Exploiting Metabolic Vulnerabilities in Cancer with a Dual-Transporter-Targeted 2-Deoxyglucose Analogue for Low-Dose, Potent Antitumor Activity

Clinical translation of 2-deoxyglucose (2DG) as a Cancer therapeutic has been precluded by the need for high systemic concentrations to outcompete circulating glucose, resulting in dose-limiting toxicity. Here, we overcome this barrier by covalently linking 2DG to 1,18-octadecanedioic acid (ODDA) to engage both glucose and long chain fatty acid transport pathways simultaneously. The resulting conjugate (2DG-ODDA) associates with serum albumin and leverages dual-transporter uptake by 4T1 triple-negative breast Cancer (TNBC) cells.

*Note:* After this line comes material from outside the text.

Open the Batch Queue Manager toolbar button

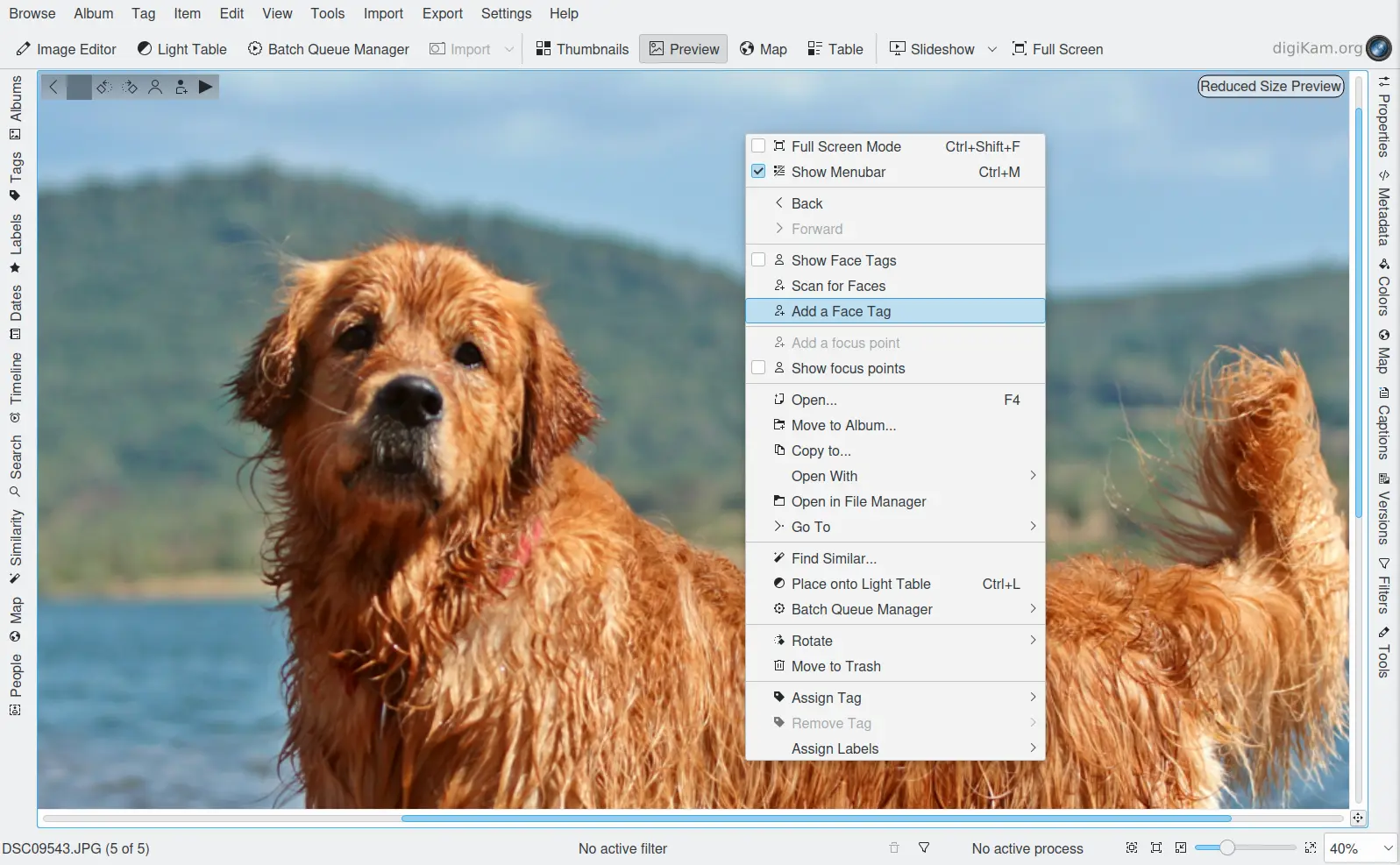tap(329, 49)

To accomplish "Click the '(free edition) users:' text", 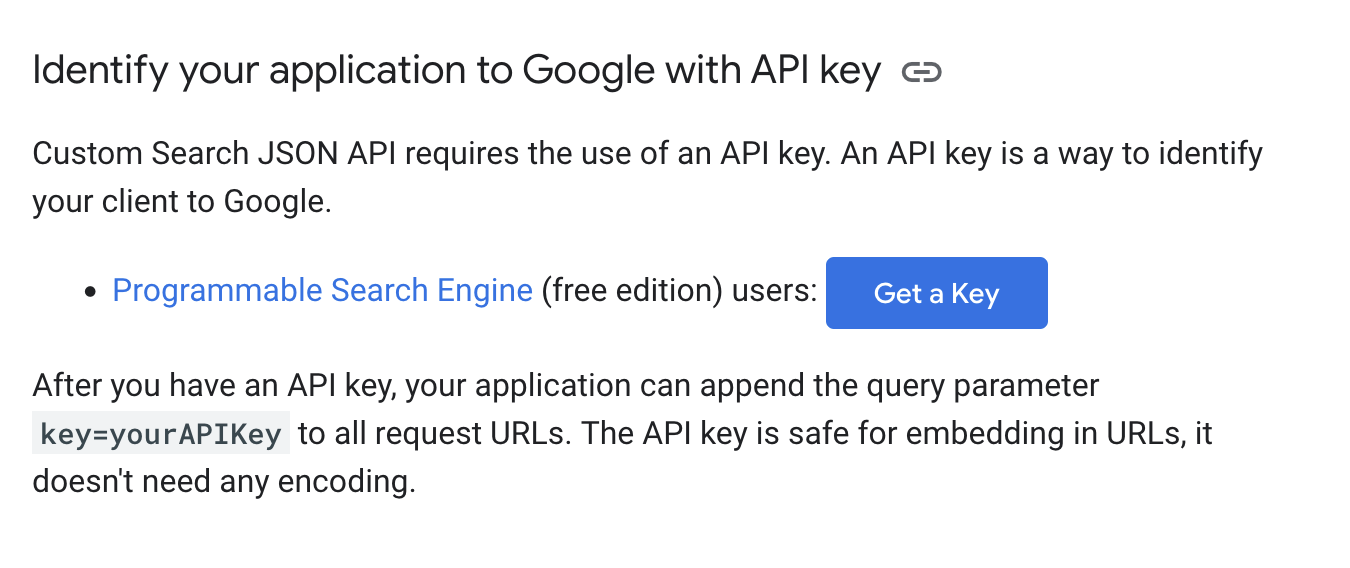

In vitro, 2DG-ODDA is highly potent as compared to the parent 2DG, with a 16-fold lower IC₅₀ value. Analysis of how 2DG-ODDA exerts its cytotoxic effects revealed that the compound induces Apoptosis consistent with glycolytic inhibition, as confirmed by metabolic flux analysis showing a significant decrease in glycolysis-derived ATP production. 2DG-ODDA treatment also significantly reduces the rate of mitochondrial ATP production by cells, indicating that the conjugate disrupts multiple cellular processes in its mechanism of action. Further analysis revealed that 2DG-ODDA is cleaved by α-mannosidases. In vivo, low-dose subcutaneous 2DG-ODDA treatment significantly suppresses tumor growth, whereas equimolar 2DG is inactive. Together, these findings establish dual nutrient-pathway targeting as a strategy to confer Anticancer activity to otherwise ineffective glycolytic inhibitors by exploiting metabolic vulnerabilities in Cancer.